An individual such as Spengler beholds the fragments of the old civilizations. After all, they were prepared in sufficient numbers. In the ninth, tenth, and eleventh centuries, the mood of the imminent end of the world prevailed. Then came the Crusades. They really accomplished nothing new, for people sought in the material realm something that should have been sought in the spirit. Now, because the Crusades had brought no results, the Renaissance came, so to speak, to the rescue of mankind. Greek culture was again disseminated in what prevails today as education. Greek culture was present again, but not as something new. The mathematical and mechanistic concepts of external nature developed since the beginning of the fifteenth century were the only new elements. But the ruins of antiquity were there, too, and they are crammed into our young people in the secondary schools. They then form the basis of civilization. Oswald Spengler encountered these fragments of the Renaissance. Like erratic blocks, they float on the sea that is intent on producing something more. Yet if you merely look upon these floating ice blocks, you behold the decline. For what has been retained from the past is characterized by a mood of decline, and nobody can galvanize our modern education. It is perishing. Out of the spirit, through primal creation, a different civilization must be created, for the fourth stage is here.

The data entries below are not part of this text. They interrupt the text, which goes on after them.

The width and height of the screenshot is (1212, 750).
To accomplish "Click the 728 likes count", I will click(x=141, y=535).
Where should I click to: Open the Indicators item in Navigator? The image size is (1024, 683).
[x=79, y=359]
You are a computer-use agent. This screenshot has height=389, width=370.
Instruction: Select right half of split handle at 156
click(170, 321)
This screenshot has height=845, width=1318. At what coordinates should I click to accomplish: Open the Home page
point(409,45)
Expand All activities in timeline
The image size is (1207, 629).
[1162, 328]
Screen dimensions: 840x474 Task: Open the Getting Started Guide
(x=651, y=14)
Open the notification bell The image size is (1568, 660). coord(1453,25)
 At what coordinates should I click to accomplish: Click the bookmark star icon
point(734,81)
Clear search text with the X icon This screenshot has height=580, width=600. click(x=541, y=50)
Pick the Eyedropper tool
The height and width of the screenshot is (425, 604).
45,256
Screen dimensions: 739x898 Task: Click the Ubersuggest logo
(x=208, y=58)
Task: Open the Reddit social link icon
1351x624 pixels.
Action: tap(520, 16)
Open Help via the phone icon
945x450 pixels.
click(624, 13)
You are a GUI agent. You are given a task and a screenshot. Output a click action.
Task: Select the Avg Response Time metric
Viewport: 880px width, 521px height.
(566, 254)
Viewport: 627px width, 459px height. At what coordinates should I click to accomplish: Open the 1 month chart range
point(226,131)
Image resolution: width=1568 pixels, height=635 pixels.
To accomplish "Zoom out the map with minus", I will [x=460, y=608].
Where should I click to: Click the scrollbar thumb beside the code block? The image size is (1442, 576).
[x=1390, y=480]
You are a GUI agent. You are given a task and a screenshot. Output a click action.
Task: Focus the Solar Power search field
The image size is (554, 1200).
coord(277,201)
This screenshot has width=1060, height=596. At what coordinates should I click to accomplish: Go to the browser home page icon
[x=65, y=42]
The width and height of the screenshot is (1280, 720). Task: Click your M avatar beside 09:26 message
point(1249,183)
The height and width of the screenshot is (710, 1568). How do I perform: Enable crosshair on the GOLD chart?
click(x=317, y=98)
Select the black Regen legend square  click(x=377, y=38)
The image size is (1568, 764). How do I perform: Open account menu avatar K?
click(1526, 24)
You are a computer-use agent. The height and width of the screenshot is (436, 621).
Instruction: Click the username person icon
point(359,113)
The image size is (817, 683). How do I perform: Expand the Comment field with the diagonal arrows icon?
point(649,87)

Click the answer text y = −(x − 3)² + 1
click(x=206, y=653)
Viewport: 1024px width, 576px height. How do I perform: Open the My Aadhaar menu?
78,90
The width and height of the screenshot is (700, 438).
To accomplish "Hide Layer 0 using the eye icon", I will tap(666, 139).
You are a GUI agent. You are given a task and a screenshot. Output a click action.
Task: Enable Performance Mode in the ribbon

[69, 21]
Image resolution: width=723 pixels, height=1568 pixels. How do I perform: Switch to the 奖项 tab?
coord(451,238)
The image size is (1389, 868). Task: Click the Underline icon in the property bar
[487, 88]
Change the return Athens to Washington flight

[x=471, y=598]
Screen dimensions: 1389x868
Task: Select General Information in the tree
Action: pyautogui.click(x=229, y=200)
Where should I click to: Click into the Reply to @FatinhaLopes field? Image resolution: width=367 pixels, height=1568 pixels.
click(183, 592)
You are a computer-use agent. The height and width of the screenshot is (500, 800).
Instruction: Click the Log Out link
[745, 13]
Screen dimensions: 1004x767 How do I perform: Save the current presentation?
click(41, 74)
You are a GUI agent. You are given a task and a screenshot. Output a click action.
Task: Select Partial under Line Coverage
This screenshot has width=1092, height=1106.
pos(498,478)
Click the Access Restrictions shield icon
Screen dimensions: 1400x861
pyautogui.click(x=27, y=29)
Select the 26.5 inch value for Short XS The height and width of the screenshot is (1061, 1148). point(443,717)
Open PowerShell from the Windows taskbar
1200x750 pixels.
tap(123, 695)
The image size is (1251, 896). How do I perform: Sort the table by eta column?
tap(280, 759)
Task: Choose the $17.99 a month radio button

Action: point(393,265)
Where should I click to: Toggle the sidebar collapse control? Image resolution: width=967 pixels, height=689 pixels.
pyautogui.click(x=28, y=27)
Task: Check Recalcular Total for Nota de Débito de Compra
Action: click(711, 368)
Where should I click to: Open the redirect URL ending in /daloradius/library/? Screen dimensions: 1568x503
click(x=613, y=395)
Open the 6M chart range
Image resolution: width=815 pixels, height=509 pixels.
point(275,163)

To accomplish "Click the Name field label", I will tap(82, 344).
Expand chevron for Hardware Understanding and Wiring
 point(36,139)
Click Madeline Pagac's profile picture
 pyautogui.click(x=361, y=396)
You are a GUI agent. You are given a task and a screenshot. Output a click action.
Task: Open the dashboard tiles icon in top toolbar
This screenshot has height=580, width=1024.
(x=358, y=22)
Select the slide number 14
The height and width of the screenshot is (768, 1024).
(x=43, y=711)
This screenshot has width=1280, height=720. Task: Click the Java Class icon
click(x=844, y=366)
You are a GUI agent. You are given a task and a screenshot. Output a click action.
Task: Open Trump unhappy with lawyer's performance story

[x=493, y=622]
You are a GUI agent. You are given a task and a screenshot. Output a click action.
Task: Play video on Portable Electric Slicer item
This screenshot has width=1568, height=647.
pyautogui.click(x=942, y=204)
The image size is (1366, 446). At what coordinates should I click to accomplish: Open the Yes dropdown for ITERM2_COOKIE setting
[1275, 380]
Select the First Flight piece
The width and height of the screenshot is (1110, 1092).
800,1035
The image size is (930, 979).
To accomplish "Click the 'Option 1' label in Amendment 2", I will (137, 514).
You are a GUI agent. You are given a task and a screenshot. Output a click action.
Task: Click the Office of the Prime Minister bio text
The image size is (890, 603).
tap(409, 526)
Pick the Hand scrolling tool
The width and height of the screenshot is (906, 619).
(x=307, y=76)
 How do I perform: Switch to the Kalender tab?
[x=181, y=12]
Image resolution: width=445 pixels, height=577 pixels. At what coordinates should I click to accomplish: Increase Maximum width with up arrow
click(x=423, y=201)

This is how Scotus Erigena must be understood, who brought along his wisdom — already difficult to understand for him, I would say — from the Irish isle, from the mysteries that had been cultivated in Ireland. This is how we must interpret Scotus Erigena's work. Thus, not only the primal knowledge that can be attained through spiritual science, but also the documents of former times express this meaning if we are willing really to understand them, if we are willing finally to free ourselves from the Alexandrianism of the modern philosophic science that calls itself philology. For we must admit that the way things are handled today, we do not see much of either philology or philosophy. If we observe the methods of cramming and the way examinations are conducted in our educational institutions, very little is present of philo, of love. That has to emerge from a different direction, but we are in need of it once again.

It was my intention, first of all, to present the figure of Scotus Erigena to you. Secondly, I wanted to point out that the ways to properly grasp the buried primordial wisdom have yet to be sought. Nowadays people pay no attention to the fact that the Gospel of St. John clearly states that the Logos is the creative principle, not the Father God.